Também em Paulista, a força da água provocou um desmoronamento no calçadão da orla do Janga. Uma enorme cratera se abriu, destruindo parte da estrutura, fazendo o piso ceder e "engolindo" bancos de concreto instalados no local. O trecho foi imediatamente isolado para evitar acidentes.
A Prefeitura de Paulista informou que equipes da Defesa Civil Municipal estiveram na área logo após a ocorrência para realizar o isolamento preventivo e iniciar a avaliação dos danos. O município também comunicou o caso à Defesa Civil Nacional, que acompanha a situação em conjunto com os técnicos locais. Apesar do grande susto, não houve registro de feridos. A recomendação é que a população evite circular nas proximidades da erosão até que as análises sejam concluídas.
Por causa das fortes chuvas, as prefeituras de Paulista e de Jaboatão dos Guararapes decidiram suspender as aulas da rede municipal no turno da manhã. Segundo a administração de Paulista, a medida foi adotada de forma preventiva para preservar a segurança de estudantes, professores, servidores e de toda a comunidade escolar diante das condições climáticas adversas.
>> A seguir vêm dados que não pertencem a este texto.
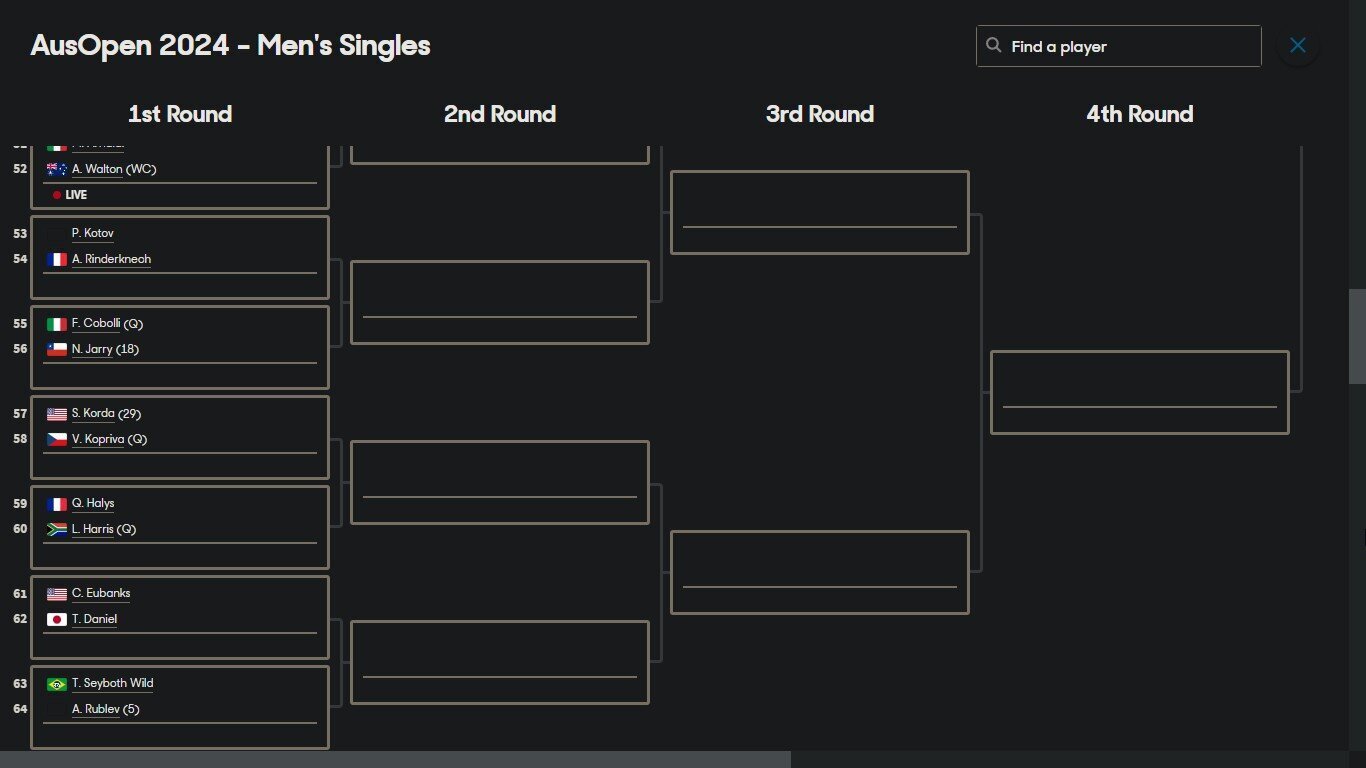Open A. Rublev (5) player link
The image size is (1366, 768).
[106, 709]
Em Olinda, o temporal também provocou diversos pontos de alagamento. Entre as áreas mais atingidas estão a Avenida Regina Lacerda e as ruas Caetano Ribeiro e Jornalista Édson Régis, no bairro de Casa Caiada, nas imediações do Canal do Fragoso, onde motoristas enfrentaram dificuldades para trafegar.
No Recife, os pluviômetros do Centro de Operações da Prefeitura registraram até 68,7 milímetros de chuva em 12 horas na estação de Nova Descoberta, na Zona Norte da capital. O volume representa mais de 40% da média histórica de todo o mês de agosto, que é de 161 milímetros.
A Defesa Civil do Recife informou que recebeu, nas últimas 24 horas, 31 solicitações da população, a maioria relacionada à colocação de lonas em barreiras e pedidos de vistorias. Segundo o órgão, todas as ocorrências foram consideradas sem gravidade.
A previsão meteorológica indica que a instabilidade deve continuar ao longo desta terça-feira, mantendo o alerta para novos episódios de chuva moderada a forte em municípios da Região Metropolitana. As autoridades orientam que a população evite áreas de risco, redobre a atenção em locais com histórico de alagamentos e acompanhe os avisos emitidos pelos órgãos oficiais de monitoramento.